- **The task**:
Take the entries below and print only the lines from the one with "You are a computer-use agent. 690x393 pixels." through the one with "This screenshot has height=600, width=900.", exactly as they stand, both ends included.

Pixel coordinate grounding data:

#####

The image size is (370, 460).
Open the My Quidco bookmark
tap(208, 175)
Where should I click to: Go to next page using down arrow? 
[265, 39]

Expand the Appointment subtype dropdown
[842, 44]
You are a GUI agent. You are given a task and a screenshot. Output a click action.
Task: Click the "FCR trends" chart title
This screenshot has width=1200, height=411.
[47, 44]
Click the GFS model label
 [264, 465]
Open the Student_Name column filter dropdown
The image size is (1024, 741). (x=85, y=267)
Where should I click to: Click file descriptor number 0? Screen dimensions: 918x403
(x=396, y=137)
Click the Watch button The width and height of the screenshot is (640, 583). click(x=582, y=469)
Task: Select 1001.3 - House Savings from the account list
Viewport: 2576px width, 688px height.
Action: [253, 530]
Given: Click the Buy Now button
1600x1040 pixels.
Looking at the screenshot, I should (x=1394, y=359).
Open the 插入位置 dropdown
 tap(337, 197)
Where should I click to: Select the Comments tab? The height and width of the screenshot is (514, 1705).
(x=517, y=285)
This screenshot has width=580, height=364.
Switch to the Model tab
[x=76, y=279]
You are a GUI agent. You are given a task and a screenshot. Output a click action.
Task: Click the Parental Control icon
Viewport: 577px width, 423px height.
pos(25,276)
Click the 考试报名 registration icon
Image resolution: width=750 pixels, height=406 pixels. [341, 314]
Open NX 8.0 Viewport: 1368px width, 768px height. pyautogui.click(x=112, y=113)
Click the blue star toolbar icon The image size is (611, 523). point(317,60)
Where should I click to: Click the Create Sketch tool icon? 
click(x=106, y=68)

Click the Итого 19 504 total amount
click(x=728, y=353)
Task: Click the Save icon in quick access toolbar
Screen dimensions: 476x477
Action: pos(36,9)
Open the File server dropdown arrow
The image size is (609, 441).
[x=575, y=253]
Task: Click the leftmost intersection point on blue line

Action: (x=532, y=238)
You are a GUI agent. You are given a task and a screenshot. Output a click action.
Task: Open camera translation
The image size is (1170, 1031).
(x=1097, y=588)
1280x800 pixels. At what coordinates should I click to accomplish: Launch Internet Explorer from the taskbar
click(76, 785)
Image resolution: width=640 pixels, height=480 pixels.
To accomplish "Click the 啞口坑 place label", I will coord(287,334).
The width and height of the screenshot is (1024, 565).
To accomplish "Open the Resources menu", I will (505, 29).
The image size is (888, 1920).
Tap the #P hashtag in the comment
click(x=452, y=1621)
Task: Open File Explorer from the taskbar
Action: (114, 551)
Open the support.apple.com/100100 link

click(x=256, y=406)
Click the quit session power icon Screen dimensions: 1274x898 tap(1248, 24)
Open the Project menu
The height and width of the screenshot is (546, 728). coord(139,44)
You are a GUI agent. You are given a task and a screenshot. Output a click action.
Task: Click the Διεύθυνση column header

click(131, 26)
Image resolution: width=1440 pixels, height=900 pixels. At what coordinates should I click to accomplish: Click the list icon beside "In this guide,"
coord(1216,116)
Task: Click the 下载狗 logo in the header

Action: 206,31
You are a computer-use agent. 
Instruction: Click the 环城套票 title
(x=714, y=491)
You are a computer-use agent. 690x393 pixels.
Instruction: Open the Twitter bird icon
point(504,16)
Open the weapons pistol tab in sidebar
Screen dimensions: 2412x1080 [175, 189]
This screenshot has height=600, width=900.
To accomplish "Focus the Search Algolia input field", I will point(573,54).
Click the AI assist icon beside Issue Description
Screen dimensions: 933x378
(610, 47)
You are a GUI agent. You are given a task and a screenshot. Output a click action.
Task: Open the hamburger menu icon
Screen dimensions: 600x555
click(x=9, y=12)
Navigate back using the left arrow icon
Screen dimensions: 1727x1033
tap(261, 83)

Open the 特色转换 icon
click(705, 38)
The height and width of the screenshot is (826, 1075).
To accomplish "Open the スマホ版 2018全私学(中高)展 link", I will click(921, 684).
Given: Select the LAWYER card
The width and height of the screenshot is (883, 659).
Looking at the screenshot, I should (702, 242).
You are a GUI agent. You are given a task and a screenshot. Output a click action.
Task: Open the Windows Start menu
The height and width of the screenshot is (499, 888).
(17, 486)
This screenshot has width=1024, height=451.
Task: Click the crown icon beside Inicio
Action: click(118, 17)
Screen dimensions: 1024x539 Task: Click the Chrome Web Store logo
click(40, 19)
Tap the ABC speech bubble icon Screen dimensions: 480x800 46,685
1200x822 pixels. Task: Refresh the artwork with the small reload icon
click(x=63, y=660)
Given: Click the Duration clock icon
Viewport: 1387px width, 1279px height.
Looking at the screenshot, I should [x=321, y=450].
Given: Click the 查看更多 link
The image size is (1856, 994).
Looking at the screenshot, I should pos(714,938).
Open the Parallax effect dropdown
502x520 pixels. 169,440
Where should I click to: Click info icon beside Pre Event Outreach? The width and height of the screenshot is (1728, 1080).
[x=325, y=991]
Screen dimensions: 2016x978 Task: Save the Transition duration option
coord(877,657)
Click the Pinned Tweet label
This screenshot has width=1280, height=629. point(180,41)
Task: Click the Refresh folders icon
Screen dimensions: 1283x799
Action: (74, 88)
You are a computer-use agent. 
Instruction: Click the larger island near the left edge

#####

- **Task result**:
You are a computer-use agent. 690x393 pixels.
Instruction: Open the Twitter bird icon
point(504,16)
Open the weapons pistol tab in sidebar
Screen dimensions: 2412x1080 [175, 189]
This screenshot has height=600, width=900.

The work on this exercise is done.